#### Task objective
Taking the listing below, restate word for word each line from the line with "Click the GF" to the line with "Click the 'Type", ends included, and stop there.

#### Records for the exercise
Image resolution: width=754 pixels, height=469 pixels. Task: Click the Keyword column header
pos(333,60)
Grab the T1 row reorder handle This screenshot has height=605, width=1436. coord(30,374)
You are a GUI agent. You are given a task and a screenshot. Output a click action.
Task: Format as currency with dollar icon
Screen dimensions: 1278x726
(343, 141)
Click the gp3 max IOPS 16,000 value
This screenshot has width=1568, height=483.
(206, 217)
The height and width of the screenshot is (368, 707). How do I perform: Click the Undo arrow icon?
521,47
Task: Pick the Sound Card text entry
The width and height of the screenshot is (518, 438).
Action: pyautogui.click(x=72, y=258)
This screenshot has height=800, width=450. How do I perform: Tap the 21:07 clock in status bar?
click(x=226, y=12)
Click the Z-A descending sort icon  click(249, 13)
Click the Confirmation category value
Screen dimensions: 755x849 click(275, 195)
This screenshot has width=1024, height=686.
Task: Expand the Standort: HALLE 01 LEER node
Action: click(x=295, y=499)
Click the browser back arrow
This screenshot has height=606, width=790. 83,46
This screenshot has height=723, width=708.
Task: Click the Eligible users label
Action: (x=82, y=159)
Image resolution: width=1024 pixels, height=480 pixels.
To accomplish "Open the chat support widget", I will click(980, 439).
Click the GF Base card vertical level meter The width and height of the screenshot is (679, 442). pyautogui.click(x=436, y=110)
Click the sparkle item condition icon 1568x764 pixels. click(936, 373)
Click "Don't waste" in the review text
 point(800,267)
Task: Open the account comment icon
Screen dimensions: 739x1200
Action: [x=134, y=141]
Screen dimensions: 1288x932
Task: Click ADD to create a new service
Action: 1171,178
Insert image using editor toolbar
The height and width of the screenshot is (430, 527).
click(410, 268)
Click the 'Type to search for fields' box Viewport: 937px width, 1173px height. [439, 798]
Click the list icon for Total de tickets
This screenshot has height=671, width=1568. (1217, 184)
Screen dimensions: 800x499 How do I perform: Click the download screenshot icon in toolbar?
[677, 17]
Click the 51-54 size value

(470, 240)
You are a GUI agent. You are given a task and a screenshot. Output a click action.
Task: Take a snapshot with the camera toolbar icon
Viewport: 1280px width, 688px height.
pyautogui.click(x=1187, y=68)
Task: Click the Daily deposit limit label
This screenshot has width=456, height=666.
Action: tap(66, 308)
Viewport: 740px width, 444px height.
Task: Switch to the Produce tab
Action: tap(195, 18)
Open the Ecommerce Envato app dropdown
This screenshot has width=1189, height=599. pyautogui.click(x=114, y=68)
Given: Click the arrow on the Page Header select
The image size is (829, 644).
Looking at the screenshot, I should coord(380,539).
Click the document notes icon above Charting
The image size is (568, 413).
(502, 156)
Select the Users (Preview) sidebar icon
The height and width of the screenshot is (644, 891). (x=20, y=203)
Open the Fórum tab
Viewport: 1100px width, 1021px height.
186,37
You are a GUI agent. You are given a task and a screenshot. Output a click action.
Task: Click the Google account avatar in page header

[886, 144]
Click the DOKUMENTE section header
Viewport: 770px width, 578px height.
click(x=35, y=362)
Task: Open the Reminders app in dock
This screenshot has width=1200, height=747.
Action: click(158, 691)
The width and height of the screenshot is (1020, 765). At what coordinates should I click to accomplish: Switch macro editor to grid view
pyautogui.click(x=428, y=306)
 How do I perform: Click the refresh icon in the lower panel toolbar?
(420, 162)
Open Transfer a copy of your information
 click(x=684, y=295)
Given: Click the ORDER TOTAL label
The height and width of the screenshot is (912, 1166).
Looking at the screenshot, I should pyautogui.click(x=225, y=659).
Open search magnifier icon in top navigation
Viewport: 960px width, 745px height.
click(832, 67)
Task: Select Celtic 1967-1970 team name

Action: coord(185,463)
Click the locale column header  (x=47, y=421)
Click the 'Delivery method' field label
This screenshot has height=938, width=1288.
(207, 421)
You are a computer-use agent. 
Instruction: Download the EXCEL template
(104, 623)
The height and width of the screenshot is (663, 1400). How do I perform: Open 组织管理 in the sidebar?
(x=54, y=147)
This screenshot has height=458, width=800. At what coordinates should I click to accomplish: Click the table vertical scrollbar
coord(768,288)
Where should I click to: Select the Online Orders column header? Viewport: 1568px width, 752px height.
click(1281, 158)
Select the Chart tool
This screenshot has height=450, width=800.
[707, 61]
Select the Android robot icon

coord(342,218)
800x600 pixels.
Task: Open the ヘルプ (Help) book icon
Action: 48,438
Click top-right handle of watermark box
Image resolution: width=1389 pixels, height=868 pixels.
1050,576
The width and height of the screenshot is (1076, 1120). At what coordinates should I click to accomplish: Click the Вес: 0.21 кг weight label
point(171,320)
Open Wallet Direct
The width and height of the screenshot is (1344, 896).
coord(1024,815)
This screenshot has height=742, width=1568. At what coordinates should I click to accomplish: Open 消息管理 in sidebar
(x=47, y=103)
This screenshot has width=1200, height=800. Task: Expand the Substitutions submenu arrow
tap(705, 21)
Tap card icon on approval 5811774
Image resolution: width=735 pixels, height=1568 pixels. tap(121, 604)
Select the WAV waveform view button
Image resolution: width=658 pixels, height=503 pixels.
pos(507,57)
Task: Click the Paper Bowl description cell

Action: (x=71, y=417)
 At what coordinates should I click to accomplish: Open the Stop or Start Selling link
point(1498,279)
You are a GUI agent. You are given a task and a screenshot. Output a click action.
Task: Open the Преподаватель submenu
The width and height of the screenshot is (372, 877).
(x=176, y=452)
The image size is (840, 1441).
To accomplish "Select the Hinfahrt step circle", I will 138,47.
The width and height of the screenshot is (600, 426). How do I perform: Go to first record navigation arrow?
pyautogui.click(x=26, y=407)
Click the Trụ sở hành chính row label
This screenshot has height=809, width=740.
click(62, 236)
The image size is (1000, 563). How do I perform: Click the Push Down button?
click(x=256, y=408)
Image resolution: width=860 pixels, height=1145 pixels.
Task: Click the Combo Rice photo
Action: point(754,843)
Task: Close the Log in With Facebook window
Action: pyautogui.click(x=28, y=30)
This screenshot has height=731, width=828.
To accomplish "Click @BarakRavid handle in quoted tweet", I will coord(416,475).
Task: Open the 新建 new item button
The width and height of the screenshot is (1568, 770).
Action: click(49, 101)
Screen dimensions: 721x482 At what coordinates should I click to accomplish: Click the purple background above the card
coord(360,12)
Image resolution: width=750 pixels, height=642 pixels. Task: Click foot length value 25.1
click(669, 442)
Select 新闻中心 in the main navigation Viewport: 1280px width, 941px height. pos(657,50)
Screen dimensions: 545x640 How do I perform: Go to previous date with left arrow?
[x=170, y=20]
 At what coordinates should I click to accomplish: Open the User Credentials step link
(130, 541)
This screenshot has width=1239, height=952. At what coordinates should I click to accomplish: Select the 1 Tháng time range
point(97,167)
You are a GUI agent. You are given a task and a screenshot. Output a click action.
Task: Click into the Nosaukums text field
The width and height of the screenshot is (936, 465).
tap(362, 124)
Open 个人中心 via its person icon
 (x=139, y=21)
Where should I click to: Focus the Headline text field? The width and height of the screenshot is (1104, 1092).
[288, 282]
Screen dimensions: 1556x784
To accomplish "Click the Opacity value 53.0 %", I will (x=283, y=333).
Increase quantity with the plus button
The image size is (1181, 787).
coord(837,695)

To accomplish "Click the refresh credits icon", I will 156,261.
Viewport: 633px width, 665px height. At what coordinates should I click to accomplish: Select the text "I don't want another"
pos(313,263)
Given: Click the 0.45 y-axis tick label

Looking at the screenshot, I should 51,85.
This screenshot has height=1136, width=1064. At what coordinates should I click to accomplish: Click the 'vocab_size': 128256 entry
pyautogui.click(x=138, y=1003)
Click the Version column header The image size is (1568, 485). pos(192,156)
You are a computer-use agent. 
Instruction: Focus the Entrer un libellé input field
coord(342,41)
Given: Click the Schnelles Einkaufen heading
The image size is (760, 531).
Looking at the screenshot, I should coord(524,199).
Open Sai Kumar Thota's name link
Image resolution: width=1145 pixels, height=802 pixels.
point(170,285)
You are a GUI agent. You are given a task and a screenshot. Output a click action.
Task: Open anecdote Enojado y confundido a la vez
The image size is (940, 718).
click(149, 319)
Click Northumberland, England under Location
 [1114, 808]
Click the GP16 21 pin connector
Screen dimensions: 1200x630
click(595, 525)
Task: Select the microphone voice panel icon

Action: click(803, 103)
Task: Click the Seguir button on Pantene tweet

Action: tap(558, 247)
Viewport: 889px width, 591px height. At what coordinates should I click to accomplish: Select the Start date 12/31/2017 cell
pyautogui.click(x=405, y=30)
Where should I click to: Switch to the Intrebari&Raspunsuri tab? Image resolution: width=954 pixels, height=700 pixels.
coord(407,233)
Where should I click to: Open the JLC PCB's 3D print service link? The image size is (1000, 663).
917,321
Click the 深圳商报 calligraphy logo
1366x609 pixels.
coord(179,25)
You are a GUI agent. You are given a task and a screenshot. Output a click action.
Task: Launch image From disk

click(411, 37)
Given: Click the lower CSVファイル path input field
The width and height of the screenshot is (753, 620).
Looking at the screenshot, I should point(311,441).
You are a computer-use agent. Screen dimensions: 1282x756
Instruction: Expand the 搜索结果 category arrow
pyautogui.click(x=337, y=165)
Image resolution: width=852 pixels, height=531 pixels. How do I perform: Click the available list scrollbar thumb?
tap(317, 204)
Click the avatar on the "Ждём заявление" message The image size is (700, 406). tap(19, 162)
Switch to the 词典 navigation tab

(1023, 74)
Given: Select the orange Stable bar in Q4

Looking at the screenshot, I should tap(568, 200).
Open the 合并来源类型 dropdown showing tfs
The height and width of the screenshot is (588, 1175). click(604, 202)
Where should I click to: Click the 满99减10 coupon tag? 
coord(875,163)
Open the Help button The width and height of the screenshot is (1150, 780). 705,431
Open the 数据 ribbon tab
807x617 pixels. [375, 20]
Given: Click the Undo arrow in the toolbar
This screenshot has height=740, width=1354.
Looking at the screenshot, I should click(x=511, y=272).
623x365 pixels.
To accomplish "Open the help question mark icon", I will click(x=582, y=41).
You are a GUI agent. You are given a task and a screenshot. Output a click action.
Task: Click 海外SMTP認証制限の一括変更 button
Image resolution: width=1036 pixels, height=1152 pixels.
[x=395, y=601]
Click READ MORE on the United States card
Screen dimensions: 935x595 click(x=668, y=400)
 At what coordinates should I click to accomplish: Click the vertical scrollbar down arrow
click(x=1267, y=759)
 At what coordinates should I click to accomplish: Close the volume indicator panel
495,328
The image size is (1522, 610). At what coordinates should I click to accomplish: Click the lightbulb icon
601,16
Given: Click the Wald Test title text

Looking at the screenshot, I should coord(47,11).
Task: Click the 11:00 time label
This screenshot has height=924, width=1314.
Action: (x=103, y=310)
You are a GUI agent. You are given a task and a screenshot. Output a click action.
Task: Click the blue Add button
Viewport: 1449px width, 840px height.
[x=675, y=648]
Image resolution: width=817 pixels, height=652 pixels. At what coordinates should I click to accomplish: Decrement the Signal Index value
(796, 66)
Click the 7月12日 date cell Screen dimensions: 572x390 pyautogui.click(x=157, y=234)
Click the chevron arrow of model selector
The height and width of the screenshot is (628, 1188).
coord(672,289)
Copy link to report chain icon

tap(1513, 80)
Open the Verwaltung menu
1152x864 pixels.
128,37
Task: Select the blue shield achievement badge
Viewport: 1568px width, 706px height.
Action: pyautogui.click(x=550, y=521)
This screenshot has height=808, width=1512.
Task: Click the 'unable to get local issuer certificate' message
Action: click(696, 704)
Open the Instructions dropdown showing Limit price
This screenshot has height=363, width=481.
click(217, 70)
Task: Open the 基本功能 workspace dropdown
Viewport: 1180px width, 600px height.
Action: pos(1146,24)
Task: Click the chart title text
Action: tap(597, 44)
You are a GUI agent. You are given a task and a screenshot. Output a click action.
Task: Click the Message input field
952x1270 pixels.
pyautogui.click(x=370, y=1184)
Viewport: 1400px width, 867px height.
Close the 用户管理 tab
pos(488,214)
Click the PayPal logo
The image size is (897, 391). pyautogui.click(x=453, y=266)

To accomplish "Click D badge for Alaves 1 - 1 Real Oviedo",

#### Reply
Click the GF Base card vertical level meter The width and height of the screenshot is (679, 442). pyautogui.click(x=436, y=110)
Click the sparkle item condition icon 1568x764 pixels. click(936, 373)
Click "Don't waste" in the review text
 point(800,267)
Task: Open the account comment icon
Screen dimensions: 739x1200
Action: [x=134, y=141]
Screen dimensions: 1288x932
Task: Click ADD to create a new service
Action: 1171,178
Insert image using editor toolbar
The height and width of the screenshot is (430, 527).
click(410, 268)
Click the 'Type to search for fields' box Viewport: 937px width, 1173px height. [439, 798]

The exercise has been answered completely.